Paul’s encouragement continues, “Do not worry about anything.” Paul was sitting in prison writing to a church that was in danger of being divided with conflict. When Paul wrote these words he had good reason to be anxious about everything. But, he gives us a strategy: “but in everything by prayer and supplication with thanksgiving let your requests be made known to God.”

So anxiety is tucked in between the antidotes that include rejoicing, gentleness, prayer, supplication, and thanksgiving. Prayer is not the ending point; it is not something we do as a last resort or when all else fails. We all know how difficult it is to pray when our minds are wracked with worry or bitterness. Paul continues to encourage us to pray with thanksgiving because when we are worried or anxious our focus shifts.

Frederick Buechner writes that Paul simply tells the Philippians that in spite of their difficulties–” even in the thick of them–they are to keep in constant touch with the One who unimaginably transcends the worst things as the One also unimaginably transcends the best.” We open ourselves to the possibility of joy in knowing that the peace of God will guard our hearts and minds.

Last week, our congregational conversation revealed anxiety, anger and frustration that was palatable and uncomfortable for everyone. Our challenge is to not stay there and that will take the work of all of us. Paul’s letter in Philippians and the verses we read from Proverbs offer us active ways to live out our trust in someone beyond ourselves. We are going to be pretty busy.

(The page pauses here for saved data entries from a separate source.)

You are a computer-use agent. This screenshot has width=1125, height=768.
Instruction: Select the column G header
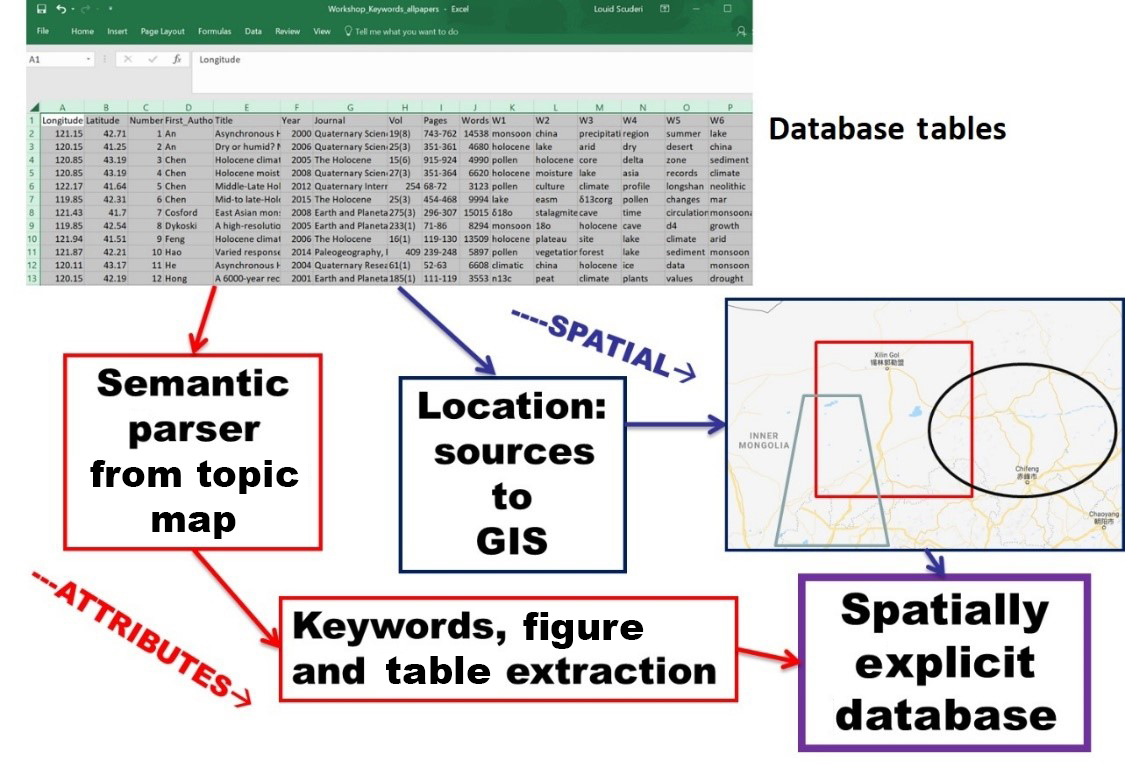click(349, 107)
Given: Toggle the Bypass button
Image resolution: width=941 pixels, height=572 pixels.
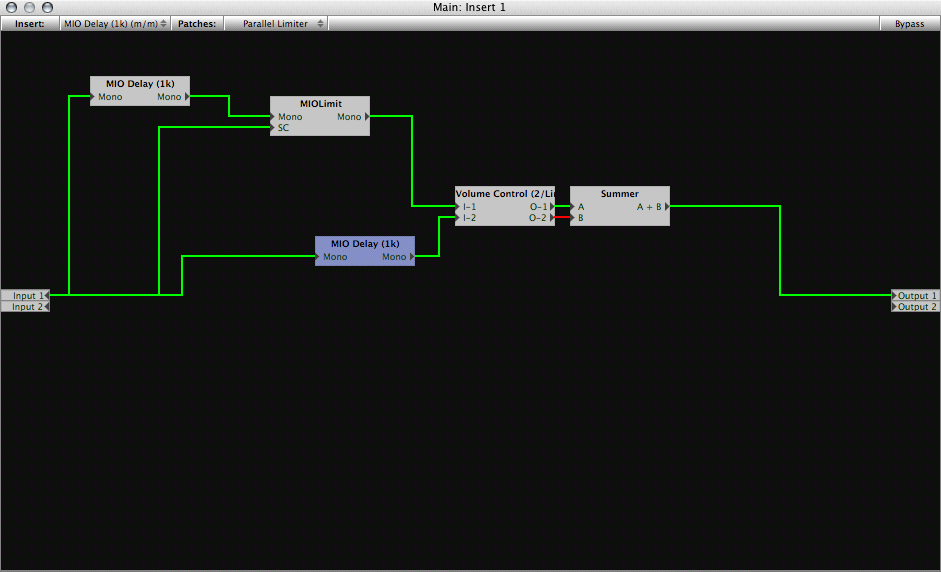Looking at the screenshot, I should [x=909, y=23].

I heard the phrase “bearable ordinary” that seems to help here. Trust and hope may seem a stretch for some of us at this moment. The idea of “bearable ordinary” means we do the ordinary things because that is what we can manage. Right now, I can manage simple prayer, even if it means sitting silently in God’s presence because I don’t know what to say. I can’t manage the anxiety which feels overwhelming, but I can manage gentleness when I treat others kindly. Paul writes that these simple actions will guard our hearts and minds in Christ Jesus.

To trust, ultimately, means that we believe we are in the hands of a merciful God who loves us. Therefore, we are enabled to act in hope, even when the circumstances don’t look hopeful from a practical point of view. But we carry forward and try to extend that mercy to other people we come in contact with.

May we have the audacity to trust with our hands wide open to what God has for us next: To be changed, to be wrong, to keep learning and ask questions, to be surprised, to reimagine what life and the church should look like now. And that sounds like resurrection to me. Thanks be to God.